2012年02月29日

「ものすごくうるさくてありえないほど近い」を観て

先日公開された「ものすごくうるさくてありえないほど近い」を観ました。

9・11で父を亡くした少年の話。その日の電話がトラウマになって、母ともうまくいかなくなっています。生きていいたころの父との関係か「調査探検」というゲームで語られます。
少年オスカーは父の部屋から見つけた鍵に何かメッセージがあるのではと、ニューヨーク中を捜しまわります。「Black」というメッセージとともに。持っていき場のない気持ちを一本のカギに託して走ります。

オスカーの視線で街の映像が流れます。祖母の家の間借り人が途中から一緒に捜します。この間借り人のおじいさんは、何もしゃべらない(しゃべれないのではない、しゃべることをやめてしまった人)ので筆談。この間借り人が、映画の中で死んだ父の代わりをします。禅問答のようなセリフを言って。

間借り人とオスカーが捜して見つからず、赤い壁の前で対立するシーンはこの次の展開を予測させます。

オスカーが会ったたくさんのブラックさんに、手紙を書いてその手紙を読むたくさんのブラックさんの映像はほほえましかったです。オスカーのしたことが、たくさんのブラックさんの心に何か小さな火を通したような感じでした。

映画は母子で父の死を乗り越え、同時に、祖父母の再生と鍵の持ち主が解かります。

オスカー少年の役をクイズ番組に出ていた少年トーマス・ホーンが、初めての映画出演とは思えない演技で演じています。

「鍵の持ち主ブラックさんを捜す」ことに違和感(変なストーリーと思ってしまうと)を持てばただのつまらない話になりますが、9・11の経験者にとって、「なんでこんなことをするのだろう。
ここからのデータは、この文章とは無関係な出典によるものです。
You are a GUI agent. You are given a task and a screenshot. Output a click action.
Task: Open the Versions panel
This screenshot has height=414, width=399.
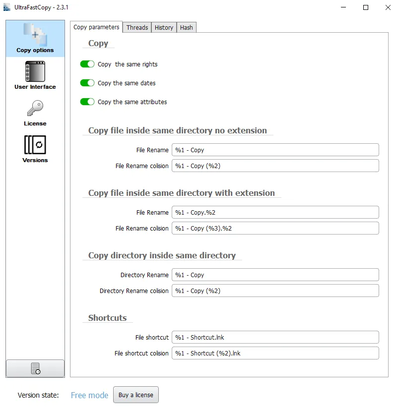point(35,149)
」というそんな常識から外れた無駄なことをする気持ちを持つのかもしれせん。そう考えるとなかなかいい脚本だと思いました。

オスカー少年のナレーションで一番初めに「今生きている人類の数の方が、今まで死んだ全人類の数よりも多い。」は正直、ビックリしました。人の増加程、環境破壊はないのかもしれません。

パンフレットは、鍵穴のカバーとオスカーのノートのような作りで○。